Leo Trotzki: Pogromagitation

[„Rabotschij i Soldat" Nr. 2, 18./31. Oktober 1917. Eigene Übersetzung nach Л. Троцкий. Сочинения. Том 3, часть 2. Москва-Ленинград, 1925]

Von allen Seiten gibt es Beschwerden über Pogromagitation im Land und bei uns in Petrograd. In den Schlangen, in Teehäusern, in Straßenbahnen, auf Plätzen gibt es oft Reden über das Thema, dass es notwendig sei, die „Jidden"1, die Sozialisten, die Sowjets zu vernichten ...

Die bürgerliche Presse klappert deswegen wütend mit den Zähnen: Der Pöbel ist ungezügelt, wenn man ihm Freiheit gibt, und das Tier in ihm wird geweckt, – jetzt kann nur Blutvergießen Ordnung bringen. Natürlich sind die Sozialisten und besonders die Bolschewiki für alles verantwortlich.

Auf der anderen Seite erklingen Stimmen unter den Kompromissler-„Sozialisten": „Ist es jetzt zulässig, von einem Kampf um die Sowjetmacht zu sprechen, wenn sich die Pogrom-Agitation ausbreitet ..."

Egal worüber man spricht: die Sowjetregierung, den sofortigen Frieden, die Landübertragung an das Volk, es wird immer einen weisen Mann geben, der einem mit dem Erfolg der Schwarzhunderterhetze schrecken wird.

Aber woher kommt dieser Erfolg? Was ist die Grundlage der Pogromagitation? Die Unaufgeklärtheit und vor allem Armut, Hunger, Verzweiflung der unteren werktätigen Massen. Eine kinderreiche Soldatenfrau, deren Mann nicht aus den Schützengräben zurückkehrt, steht stundenlang in der Schlange, wird bei Regen nass, und der bezahlte Agitator flüstert ihr ins Ohr: „Der Sowjet wurde gebildet, Bolschewiki und Jidden in die Duma gewählt, und es ist nichts da.
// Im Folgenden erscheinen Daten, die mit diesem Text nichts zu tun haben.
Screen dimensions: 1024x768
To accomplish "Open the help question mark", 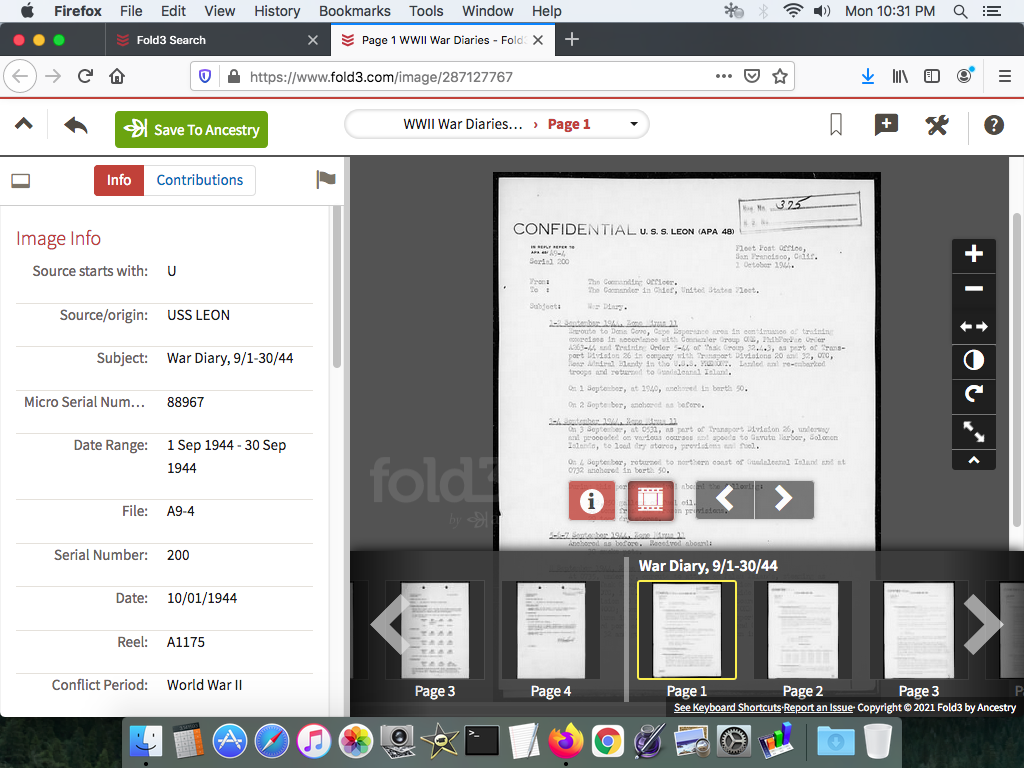I will click(993, 125).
Wir müssen alle verjagen: sowohl die Regierung als auch die Sowjets als auch die Dumas.“ Dieselbe Rede hört ein arbeitsloser unaufgeklärter Zuwanderer aus dem Dorf, ein kriegsverwundeter Soldat, der betteln gehen kann ... Die Revolution hat ihnen nichts gegeben, im Gegenteil: Sie leben in vielerlei Hinsicht schlimmer als zuvor ... Und sie sind bereit, ihre Wut, ihre Bitterkeit auf allen abzuladen: auf der Regierung und den Juden und Sozialisten und den Sowjets und allen, die eine Jacke und einen Hut tragen.

Ein hungriger Arbeitsloser oder habtoter Krüppel hört von einem Dienstmädchen, dass ihre „Herrschaften" jetzt viel Zucker, Öl und Fleisch kaufen – nur zu einem dreifachen Preis. Lebensmittelkarten sind nur für die Armen; und Arme bekommen oft mit Karten nichts. Und der Reiche, der alle Karten umgeht, bekommt alles, was er braucht, und genießt das Leben. „Hier ist sie, die Republik!" – flüstert der bezahlte Agitator dem hungrigen Werktätigen zu ... Und er antwortet: „Zur Hölle mit allem und jedem!" ...
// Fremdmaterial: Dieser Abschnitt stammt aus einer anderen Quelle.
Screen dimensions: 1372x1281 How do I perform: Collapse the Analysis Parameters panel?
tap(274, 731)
Ja, die Revolution hat bisher die werktätigen Massen getäuscht, besonders die Benachteiligten ihrer Unterschicht. Und von hier entwickelt sich eine Pogrombewegung. Dies ist ein spontaner Protest der unaufgeklärtesten, unglücklichsten Arbeiter, Soldaten und Bauern gegen ein bedrückendes Leben, gegen Krieg und Hunger, gegen Unrecht und Betrug.

Natürlich muss man gegen die Pogromagitation mit Worten und Überzeugung kämpfen. Aber dies ist viel zu wenig. Es ist notwendig, dass die Revolution den Armen ihr Gesicht und nicht den Rücken zuwendet. Es ist notwendig, dass der unaufgeklärteste, abgehetzteste und benebeltste Werktätige tatsächlich das Gefühl hat, dass die revolutionäre Macht ihn beschützt, nicht den Reichen.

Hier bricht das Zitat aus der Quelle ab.